Dice Freud que los autorreproches por la muerte de un ser querido vienen de haber deseado su muerte. Dado que un hombre, e incluso mujer, desea la muerte de sus semejantes unas cuarenta veces al día, por poner una cifra comedida, sea por esto o por aquello, porque están demasiado cerca o demasiado lejos, porque gritan y porque callan, porque esperan y porque se van, porque sí y también porque no, y dado que se desea viva y continuamente esa maravillosa victoria sobre los congéneres con vencimiento a la vista, habría, según Freud, una calculadora tipo Laplace que registraría esos entrañables anhelos y luego reclamaría el pago en cómodos autorreproches que, por más negociados y acomodados que estuvieran a los posibles de cada cual, no dejarían de necesitar otra vida entera para la compensación, y al cabo todo sería cachondeo.

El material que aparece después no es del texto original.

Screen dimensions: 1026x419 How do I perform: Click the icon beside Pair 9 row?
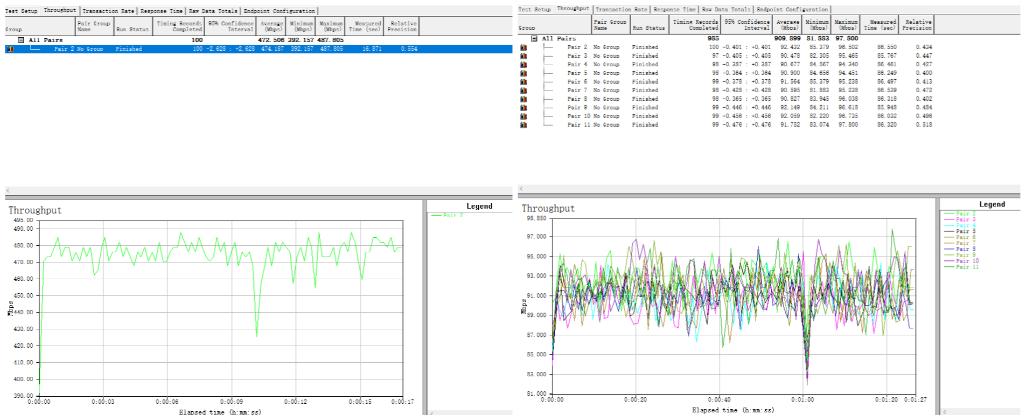point(524,107)
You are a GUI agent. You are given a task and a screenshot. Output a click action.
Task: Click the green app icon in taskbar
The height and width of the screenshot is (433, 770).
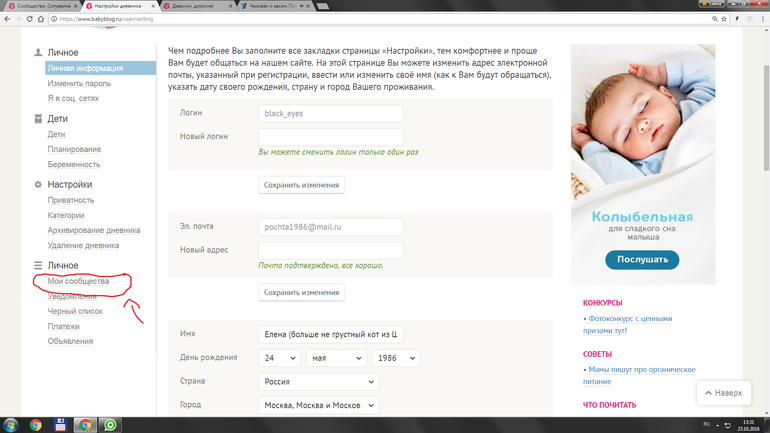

El realidad, el autorreproche viene de la envidia propia, pero atribuida al muerto. El implacable y exagerado repaso de todas las ocasiones que el muerto podría reclamar es la terapia propia que busca conjurar y aplacar la envidia que, según recuento cabal y concienzudo, podría tener el muerto, pero se basa en la envidia que el vivo calcula que él mismo pudo haber tenido al muerto. El cálculo aparentemente generoso a favor del muerto, y aparentemente inflexible en contra del vivo calculador y llorón, no es más que un acopio de fuerzas y una secreta celebración. Quien se autorreprocha está de celebración, no está muerto y anda de parranda reprochativa. La mente humana reconvierte la envidia en fuerza vital. Y luego dirán que la envidia es mala.